#### STUDY TEXT:
=== Begin Enclosure ===
The Freedom 39, also called the Freedom 39 Express, is an American sailboat that was designed by Ron Holland and Gary Hoyt as a cruiser and first built in 1983.

The Freedom 39 was introduced at the same time as the related Freedom 39 PH design, a boat with a similar hull, but a schooner rig and a pilothouse.

==Production==
The boat was built by Tillotson Pearson in the United States for Freedom Yachts, starting in 1983.

==Design==
The Freedom 39 is a recreational keelboat, built predominantly of fiberglass, with wooden trim. It is a cat-rigged ketch, with carbon-fiber conventional booms and two free-standing carbon-fiber masts. It has an aft cockpit and features a raked stem, a slightly reverse transom, a skeg-mounted rudder controlled by a wheel and a fixed fin keel. The design displaces 18500 lb and carries 5300 lb of lead ballast.
=== End Enclosure ===
#### DATASET ENTRIES:
=== Begin Enclosure ===
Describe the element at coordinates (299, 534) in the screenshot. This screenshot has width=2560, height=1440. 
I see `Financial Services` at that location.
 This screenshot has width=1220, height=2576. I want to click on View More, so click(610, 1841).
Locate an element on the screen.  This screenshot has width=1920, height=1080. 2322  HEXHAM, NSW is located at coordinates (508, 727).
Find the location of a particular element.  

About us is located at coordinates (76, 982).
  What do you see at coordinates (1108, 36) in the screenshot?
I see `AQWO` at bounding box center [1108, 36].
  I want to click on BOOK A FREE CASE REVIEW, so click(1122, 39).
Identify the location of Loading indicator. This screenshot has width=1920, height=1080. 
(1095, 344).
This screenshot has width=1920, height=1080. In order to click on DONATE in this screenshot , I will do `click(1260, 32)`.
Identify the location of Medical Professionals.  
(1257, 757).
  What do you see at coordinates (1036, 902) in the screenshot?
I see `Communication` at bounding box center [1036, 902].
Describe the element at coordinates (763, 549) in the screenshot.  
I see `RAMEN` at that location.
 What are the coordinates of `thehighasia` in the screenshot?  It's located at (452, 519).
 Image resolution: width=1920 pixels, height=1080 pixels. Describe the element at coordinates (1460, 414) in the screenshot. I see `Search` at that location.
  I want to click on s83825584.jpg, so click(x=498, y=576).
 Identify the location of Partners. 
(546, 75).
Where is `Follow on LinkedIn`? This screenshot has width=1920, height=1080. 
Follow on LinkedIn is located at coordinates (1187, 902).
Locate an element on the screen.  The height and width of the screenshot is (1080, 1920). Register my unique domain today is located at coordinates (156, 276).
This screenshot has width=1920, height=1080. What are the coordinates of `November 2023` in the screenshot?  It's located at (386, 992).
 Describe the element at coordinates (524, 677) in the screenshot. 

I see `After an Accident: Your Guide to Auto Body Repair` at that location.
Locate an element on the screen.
=== End Enclosure ===
#### WORK INSTRUCTIONS:
1. Return the part of the Freedom 39 text starting at "The Freedom 39 was" and ending at "starting in 1983.", copied word for word.
2. According to the Freedom 39 text, which company built the boat for Freedom Yachts?
3. Continue the Freedom 39 sailboat text from its last sentence.
The items have nothing to do with the Freedom 39 text.

#### EXPECTED OUTPUTS:
1.
The Freedom 39 was introduced at the same time as the related Freedom 39 PH design, a boat with a similar hull, but a schooner rig and a pilothouse.

==Production==
The boat was built by Tillotson Pearson in the United States for Freedom Yachts, starting in 1983.

2. Tillotson Pearson

3.
The boat has a draft of 5.50 ft with the standard keel fitted.

The boat is fitted with a British Perkins Engines 4-108 50 hp for docking and maneuvering. The fuel tank holds 80 u.s.gal and the fresh water tank has a capacity of 130 u.s.gal.

The design has sleeping accommodations for six people. It has a private, aft, double cabin, under the cockpit on the starboard side, two pilot berths in the main cabin and a double berth in the bow cabin. The galley is U-shaped and located on the port side, at the foot of the companionway steps. It includes a three-burner stove and double sinks. The head is located just aft of the bow cabin on the starboard side.

==See also==
- List of sailing boat types

Related development
- Freedom 39 PH

Similar sailboats
- Baltic 40
- Cal 39
- Cal 39 Mark II
- Cal 39 (Hunt/O'Day)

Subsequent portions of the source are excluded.